Objective: Traumatic cardiac arrest (TCA) has been associated with poor outcome, but there are survivors with good neurological outcome. Treatment of hypoxia plays a key part in resuscitation algorithms, but little evidence exists on the ideal method of airway management in TCA.
Methods: LifeFlight Retrieval Medicine is an aeromedical retrieval service based in Queensland, Australia. Data regarding all intubations performed over a 28-month period were accessed from an electronic airway registry.
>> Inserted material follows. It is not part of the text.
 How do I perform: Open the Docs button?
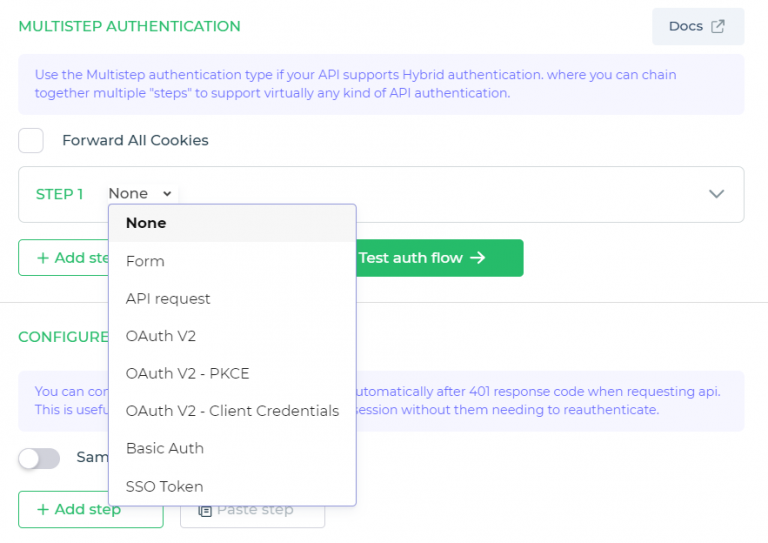point(697,27)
Results: 13/22 TCA patients were male, age range 2-81 years. 7/22 (31.8%) survived to hospital admission. During the same period 271 patients were intubated due to trauma, but were not in cardiac arrest (N-TCA). There was no difference in the likelihood of difficult laryngoscopy in the TCA group (16/22 (72.7%) compared to N-TCA (215/271 (79.3%); p = 0.46). The first attempt success rate was similar in TCA group (19/22 (86.4%)) and N-TCA (241/271 (88.9%) p = 0.71.). TCA patients were more likely to be intubated while lying on the ground than the N-TCA group (11/22 (50%) versus 17/271 (6.3%) p = <0.001).
Conclusion: Resuscitation for predominantly blunt TCA is not futile. The endotracheal intubation first attempt success rate for TCA is comparable to that of N-TCA trauma patients.